El sur, en la quiebra financiera, pide que (toda) Europa se endeude para abordar la crisis, lo que equivale a exigir que (sólo) el norte se haga cargo de la factura; el norte, saneado tras diez años de rigor en la gestión, dice que no va asumir de su bolsillo la mala administración de estos diez últimos años en el sur, donde no se aprovechó la bonanza. Merkel es contundente: no habrá eurobonos; Holanda es más cruda: no vamos a financiar a quien no aprovechó estos años de crecimiento.
La tragedia europea es que los dos bandos tienen razón: el sur porque, si hay una Europa única en lo monetario, debería haberla en lo fiscal; y el norte porque, si ellos son rigurosos en su gestión, el sur debería intentarlo, al menos.
Vean qué disparate: mientras en algunos países los parados se van a ir a casa con 2.800 euros de salario mensual máximo, pagado por el Estado, en España se están yendo con 1.068. Mientras la TUI se lleva 1.800 millones de euros porque hay turbulencias en el mercado, al turismo y a la empresa española en general le corresponderán 0 euros.
El problema, a mi entender, radica en el modelo. Europa no es un estado, porque en ese caso tendríamos una política única. Pero tampoco somos veintisiete estados, porque tenemos una política monetaria común. Entonces, ¿qué somos? El sur aceptó la fórmula perversa de tener una divisa y un tipo de interés únicos que benefician a los ricos, aceptando no centralizar la política fiscal, que habría beneficiado a los pobres. Europa, simplemente, es un engendro institucional condenado a morir, incapaz de navegar en las dificultades. Observen que los grandes asuntos no se debaten en el Parlamento, como es lógico en un continente que no es una democracia. Por ahí asoma un tal Michel, al que nadie ha votado; o una Von der Layen que tampoco sabemos quién ha elegido. Lo dicho, un engendro.
El coronavirus amenaza con poner al continente patas arriba.
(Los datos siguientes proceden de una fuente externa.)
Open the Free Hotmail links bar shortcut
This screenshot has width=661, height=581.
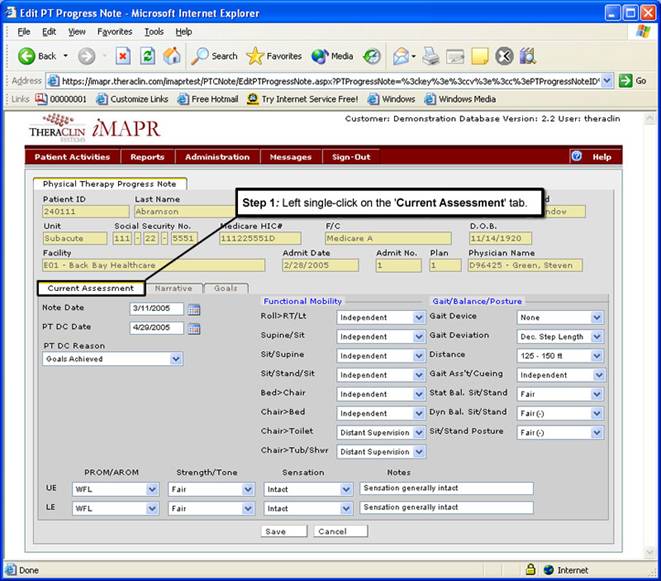[x=208, y=99]
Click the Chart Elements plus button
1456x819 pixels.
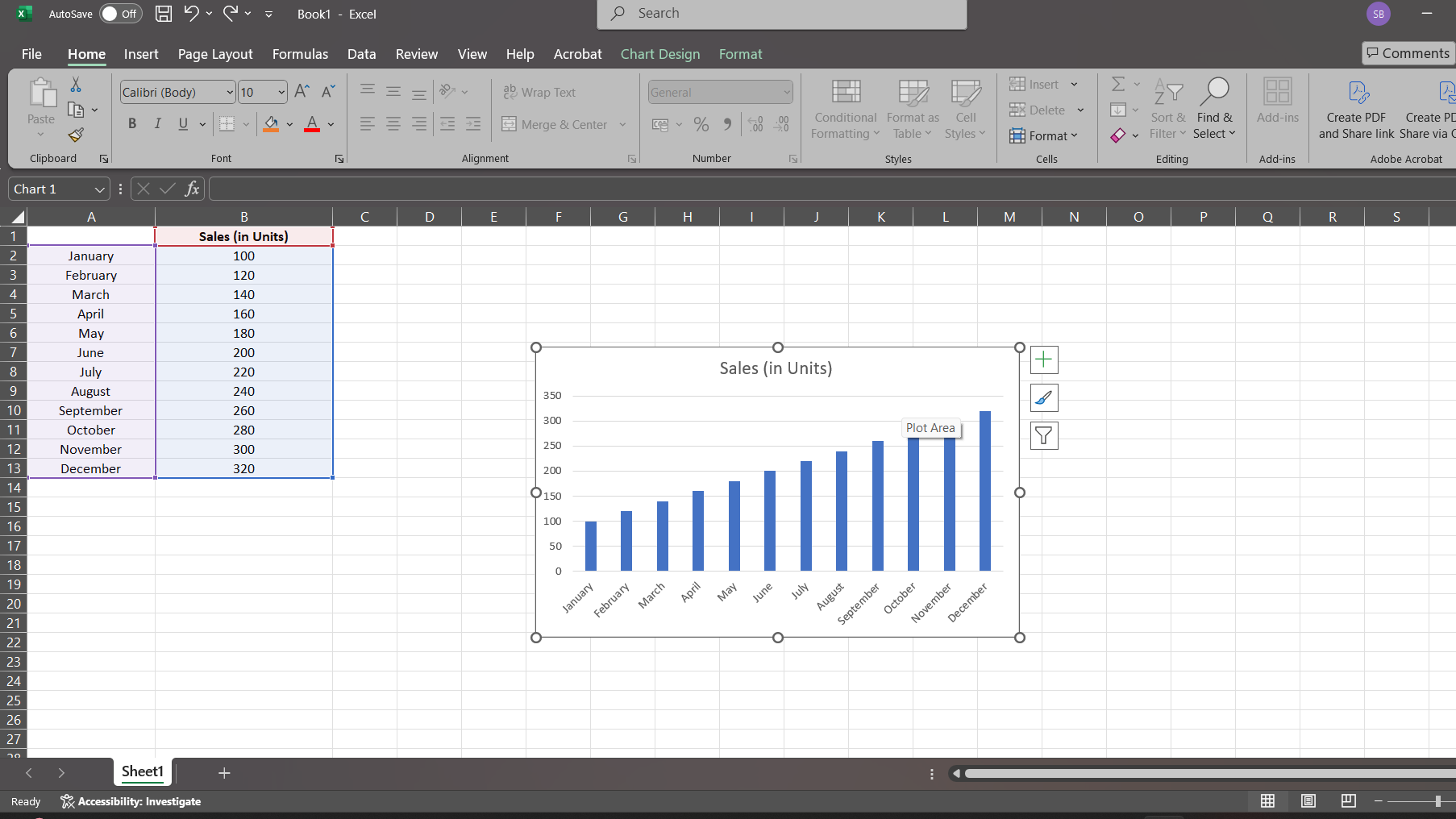click(x=1044, y=360)

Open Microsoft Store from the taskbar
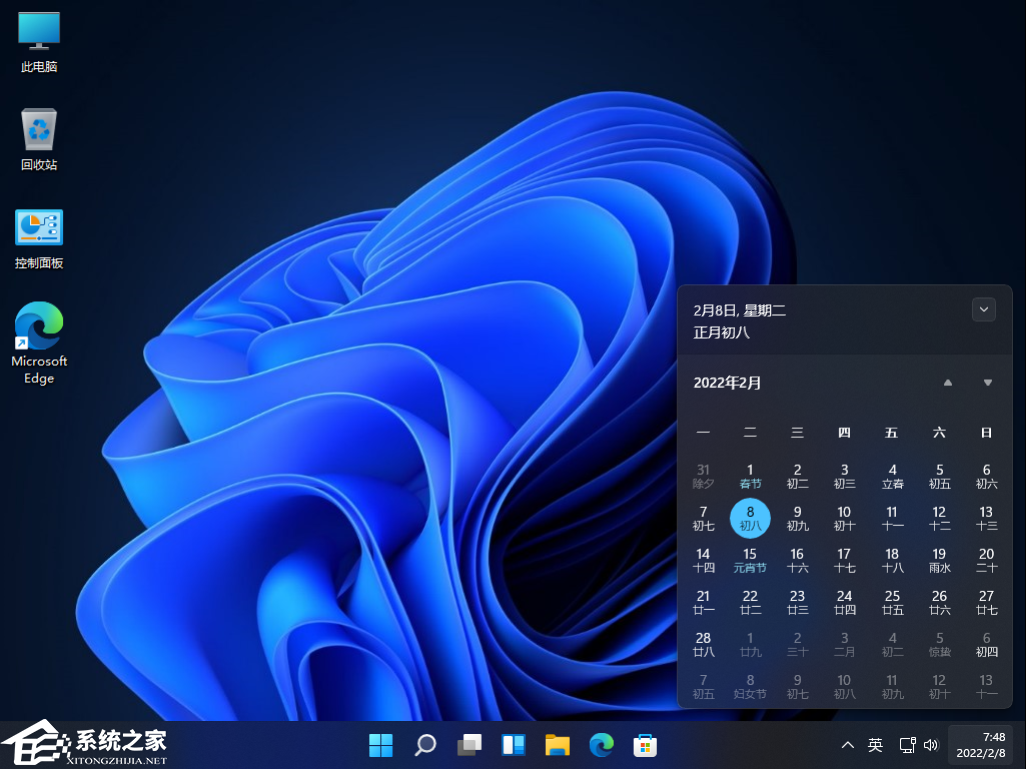tap(645, 745)
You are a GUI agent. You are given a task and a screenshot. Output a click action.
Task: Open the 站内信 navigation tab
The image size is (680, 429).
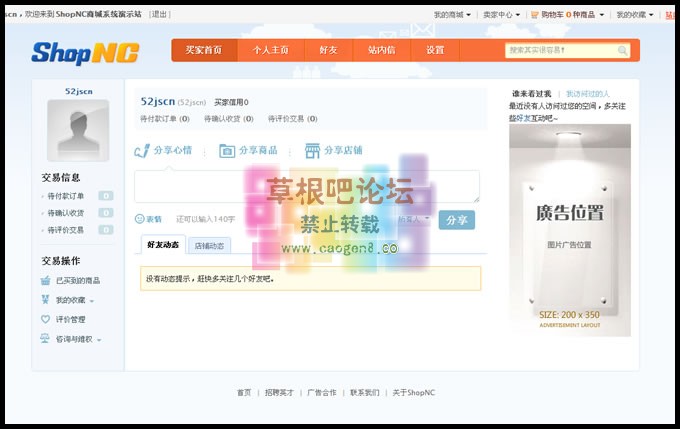[x=381, y=50]
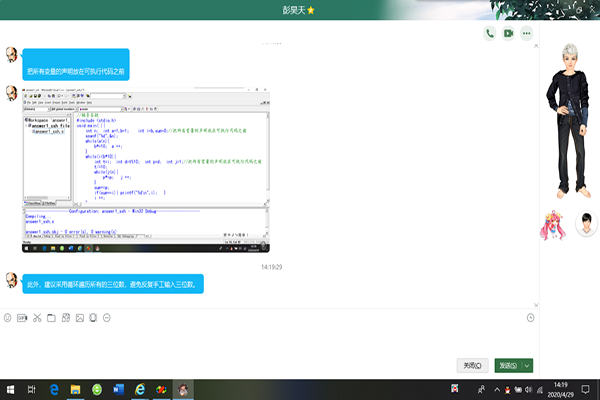Click the 关闭(C) close button
This screenshot has height=400, width=600.
(472, 366)
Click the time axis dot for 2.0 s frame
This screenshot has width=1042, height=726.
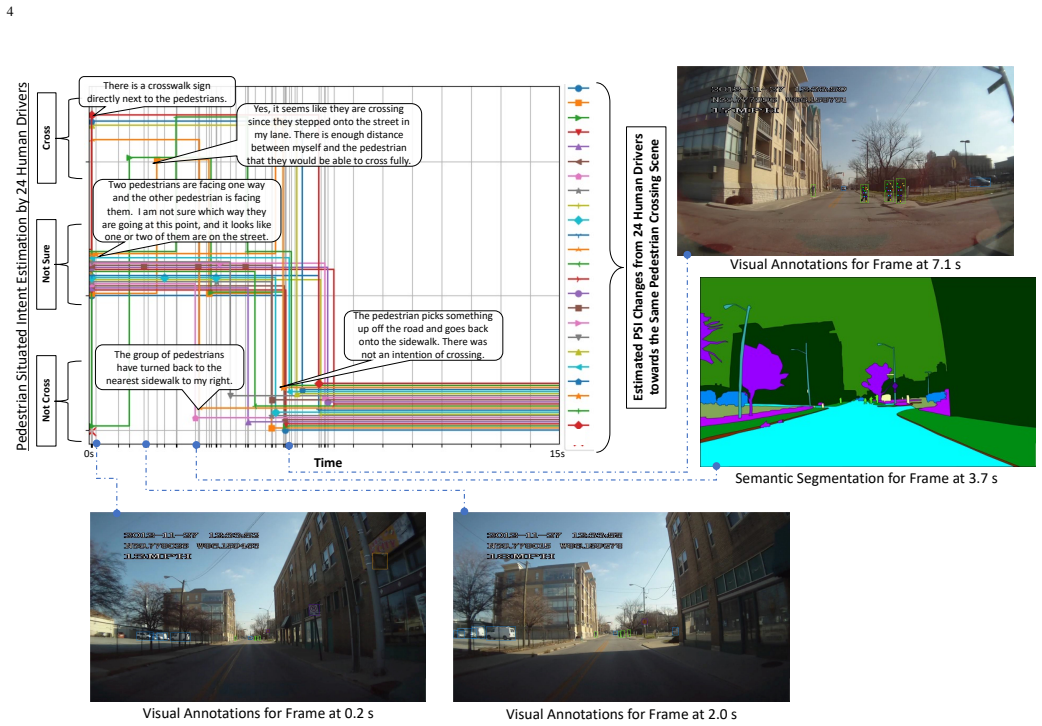pos(146,444)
Primero ocurrió con las medidas sanitarias, absolutamente dispersas y hasta contradictorias; después con el cierre de fronteras que reflejaban el egoísmo subyacente, y ahora, aún mucho más grave, con la financiación de esta crisis, asunto exponencialmente más conflictivo. La crisis de la inmigración desde África será un asunto menor al lado del virus.
Yo creo que España, prodigio de mala gestión e indisciplina, donde la demagogia campa a sus anchas, debe estar en Europa porque fuera de ella iríamos aún más velozmente al desastre. Pero deberíamos exigir una Europa en la que las políticas comunes no se limiten a lo que beneficia al norte –apertura de fronteras comerciales, moneda única, tipo de interés único– sino también la política fiscal redistribuidora de la riqueza, que beneficia al sur. Ello probablemente pase por ceder mucha más soberanía y hasta por pasar a ser gobernados desde Bruselas.
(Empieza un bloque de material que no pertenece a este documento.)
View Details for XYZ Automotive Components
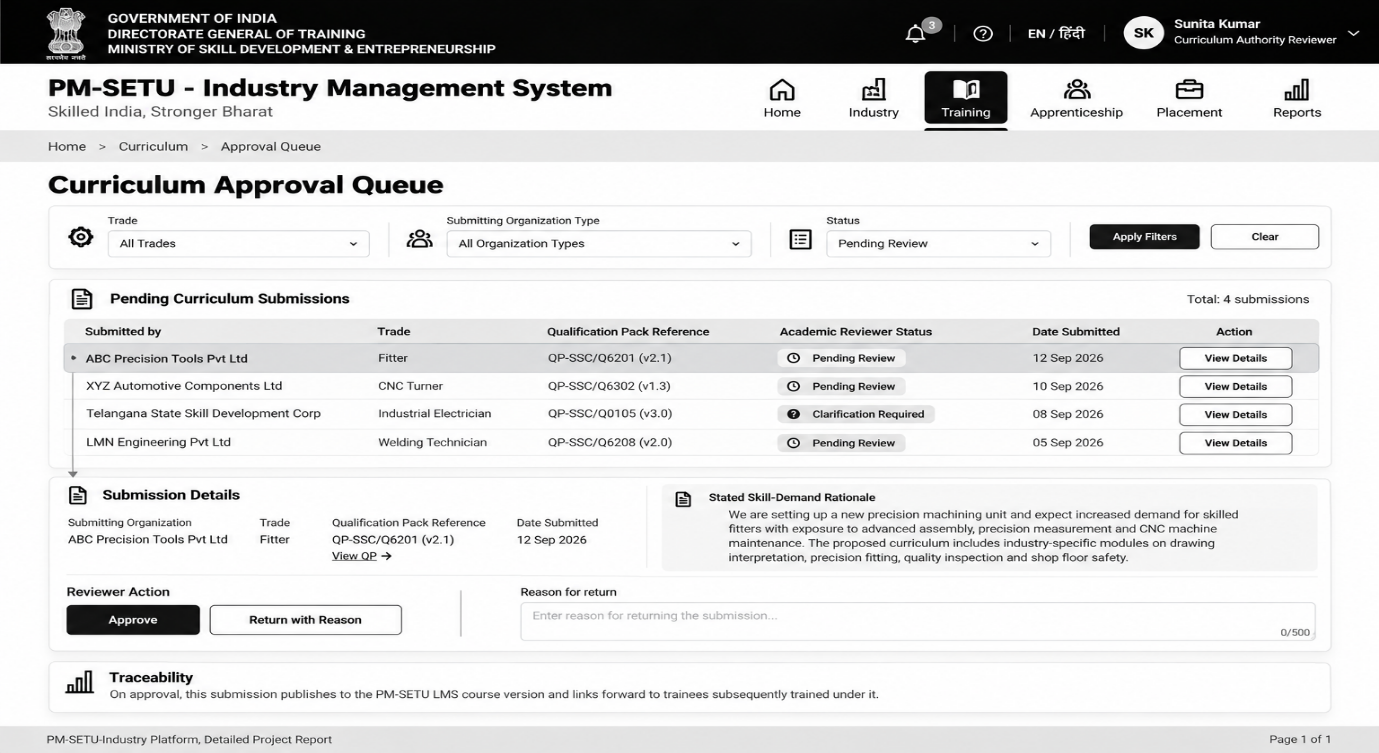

Pero no me hago ilusiones: primero, porque ninguno de los políticos que nos mandan ha sospechado siquiera que haya un problema con Europa; segundo, porque jamás querrán oír hablar de que el poder se vaya a Bruselas y que ellos regresen a casa y, mucho peor para todos, España no podría aguantar todo este ejército de inútiles en las listas del paro.